══ GIVEN RECORDS ══
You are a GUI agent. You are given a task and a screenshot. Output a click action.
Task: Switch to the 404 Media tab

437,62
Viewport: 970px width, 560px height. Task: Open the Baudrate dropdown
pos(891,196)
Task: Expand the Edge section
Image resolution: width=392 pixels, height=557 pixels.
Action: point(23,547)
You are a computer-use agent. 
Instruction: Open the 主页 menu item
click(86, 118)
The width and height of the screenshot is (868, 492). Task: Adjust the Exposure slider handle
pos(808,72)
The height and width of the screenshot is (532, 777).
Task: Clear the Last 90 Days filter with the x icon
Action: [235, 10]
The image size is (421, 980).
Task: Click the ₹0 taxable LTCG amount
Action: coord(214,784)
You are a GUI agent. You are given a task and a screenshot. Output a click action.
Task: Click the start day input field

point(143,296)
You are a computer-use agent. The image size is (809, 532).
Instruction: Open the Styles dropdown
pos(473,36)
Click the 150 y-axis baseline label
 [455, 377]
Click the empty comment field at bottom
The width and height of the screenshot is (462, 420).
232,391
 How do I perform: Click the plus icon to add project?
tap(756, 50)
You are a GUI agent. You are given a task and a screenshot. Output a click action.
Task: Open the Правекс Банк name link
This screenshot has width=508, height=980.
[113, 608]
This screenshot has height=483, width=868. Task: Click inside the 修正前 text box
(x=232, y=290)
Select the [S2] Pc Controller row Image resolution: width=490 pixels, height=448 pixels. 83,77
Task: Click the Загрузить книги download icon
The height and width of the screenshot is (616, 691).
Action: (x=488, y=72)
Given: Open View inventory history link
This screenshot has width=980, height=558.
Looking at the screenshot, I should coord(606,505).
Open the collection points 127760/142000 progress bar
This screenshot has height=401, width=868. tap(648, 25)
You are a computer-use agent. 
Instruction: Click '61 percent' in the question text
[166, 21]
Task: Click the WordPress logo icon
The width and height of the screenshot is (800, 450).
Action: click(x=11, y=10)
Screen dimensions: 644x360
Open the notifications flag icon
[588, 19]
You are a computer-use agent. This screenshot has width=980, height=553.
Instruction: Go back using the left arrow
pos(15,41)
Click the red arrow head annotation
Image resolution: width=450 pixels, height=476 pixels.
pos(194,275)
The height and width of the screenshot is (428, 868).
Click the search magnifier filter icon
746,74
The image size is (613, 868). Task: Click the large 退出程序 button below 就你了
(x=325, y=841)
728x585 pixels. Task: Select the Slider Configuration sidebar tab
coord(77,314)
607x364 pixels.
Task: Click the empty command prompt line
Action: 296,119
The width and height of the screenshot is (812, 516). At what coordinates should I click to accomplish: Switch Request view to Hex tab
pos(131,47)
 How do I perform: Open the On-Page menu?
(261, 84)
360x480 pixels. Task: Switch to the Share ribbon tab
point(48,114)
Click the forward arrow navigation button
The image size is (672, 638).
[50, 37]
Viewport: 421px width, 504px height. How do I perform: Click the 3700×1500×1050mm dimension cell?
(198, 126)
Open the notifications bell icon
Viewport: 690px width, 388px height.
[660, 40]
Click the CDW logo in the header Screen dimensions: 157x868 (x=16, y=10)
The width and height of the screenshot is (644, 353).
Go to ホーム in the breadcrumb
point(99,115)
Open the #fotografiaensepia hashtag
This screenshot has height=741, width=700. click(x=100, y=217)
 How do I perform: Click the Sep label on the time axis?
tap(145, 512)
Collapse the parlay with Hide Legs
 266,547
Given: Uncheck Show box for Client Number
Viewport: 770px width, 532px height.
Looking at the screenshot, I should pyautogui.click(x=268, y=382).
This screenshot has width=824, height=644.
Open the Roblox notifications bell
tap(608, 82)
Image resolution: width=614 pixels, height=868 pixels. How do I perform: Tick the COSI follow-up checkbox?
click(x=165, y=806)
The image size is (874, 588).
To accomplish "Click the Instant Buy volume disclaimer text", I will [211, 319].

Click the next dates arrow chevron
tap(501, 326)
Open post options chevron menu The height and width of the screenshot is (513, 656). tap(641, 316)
═══
* _DIRECTIONS_
From the first line to the last, copy the data exactly.

* _SOLUTION_
You are a GUI agent. You are given a task and a screenshot. Output a click action.
Task: Switch to the 404 Media tab

437,62
Viewport: 970px width, 560px height. Task: Open the Baudrate dropdown
pos(891,196)
Task: Expand the Edge section
Image resolution: width=392 pixels, height=557 pixels.
Action: point(23,547)
You are a computer-use agent. 
Instruction: Open the 主页 menu item
click(86, 118)
The width and height of the screenshot is (868, 492). Task: Adjust the Exposure slider handle
pos(808,72)
The height and width of the screenshot is (532, 777).
Task: Clear the Last 90 Days filter with the x icon
Action: [235, 10]
The image size is (421, 980).
Task: Click the ₹0 taxable LTCG amount
Action: coord(214,784)
You are a GUI agent. You are given a task and a screenshot. Output a click action.
Task: Click the start day input field

point(143,296)
You are a computer-use agent. The image size is (809, 532).
Instruction: Open the Styles dropdown
pos(473,36)
Click the 150 y-axis baseline label
 [455, 377]
Click the empty comment field at bottom
The width and height of the screenshot is (462, 420).
232,391
 How do I perform: Click the plus icon to add project?
tap(756, 50)
You are a GUI agent. You are given a task and a screenshot. Output a click action.
Task: Open the Правекс Банк name link
This screenshot has width=508, height=980.
[113, 608]
This screenshot has height=483, width=868. Task: Click inside the 修正前 text box
(x=232, y=290)
Select the [S2] Pc Controller row Image resolution: width=490 pixels, height=448 pixels. 83,77
Task: Click the Загрузить книги download icon
The height and width of the screenshot is (616, 691).
Action: (x=488, y=72)
Given: Open View inventory history link
This screenshot has width=980, height=558.
Looking at the screenshot, I should coord(606,505).
Open the collection points 127760/142000 progress bar
This screenshot has height=401, width=868. tap(648, 25)
You are a computer-use agent. 
Instruction: Click '61 percent' in the question text
[166, 21]
Task: Click the WordPress logo icon
The width and height of the screenshot is (800, 450).
Action: click(x=11, y=10)
Screen dimensions: 644x360
Open the notifications flag icon
[588, 19]
You are a computer-use agent. This screenshot has width=980, height=553.
Instruction: Go back using the left arrow
pos(15,41)
Click the red arrow head annotation
Image resolution: width=450 pixels, height=476 pixels.
pos(194,275)
The height and width of the screenshot is (428, 868).
Click the search magnifier filter icon
746,74
The image size is (613, 868). Task: Click the large 退出程序 button below 就你了
(x=325, y=841)
728x585 pixels. Task: Select the Slider Configuration sidebar tab
coord(77,314)
607x364 pixels.
Task: Click the empty command prompt line
Action: 296,119
The width and height of the screenshot is (812, 516). At what coordinates should I click to accomplish: Switch Request view to Hex tab
pos(131,47)
 How do I perform: Open the On-Page menu?
(261, 84)
360x480 pixels. Task: Switch to the Share ribbon tab
point(48,114)
Click the forward arrow navigation button
The image size is (672, 638).
[50, 37]
Viewport: 421px width, 504px height. How do I perform: Click the 3700×1500×1050mm dimension cell?
(198, 126)
Open the notifications bell icon
Viewport: 690px width, 388px height.
[660, 40]
Click the CDW logo in the header Screen dimensions: 157x868 (x=16, y=10)
The width and height of the screenshot is (644, 353).
Go to ホーム in the breadcrumb
point(99,115)
Open the #fotografiaensepia hashtag
This screenshot has height=741, width=700. click(x=100, y=217)
 How do I perform: Click the Sep label on the time axis?
tap(145, 512)
Collapse the parlay with Hide Legs
 266,547
Given: Uncheck Show box for Client Number
Viewport: 770px width, 532px height.
Looking at the screenshot, I should pyautogui.click(x=268, y=382).
This screenshot has width=824, height=644.
Open the Roblox notifications bell
tap(608, 82)
Image resolution: width=614 pixels, height=868 pixels. How do I perform: Tick the COSI follow-up checkbox?
click(x=165, y=806)
The image size is (874, 588).
To accomplish "Click the Instant Buy volume disclaimer text", I will [211, 319].

Click the next dates arrow chevron
tap(501, 326)
Open post options chevron menu The height and width of the screenshot is (513, 656). tap(641, 316)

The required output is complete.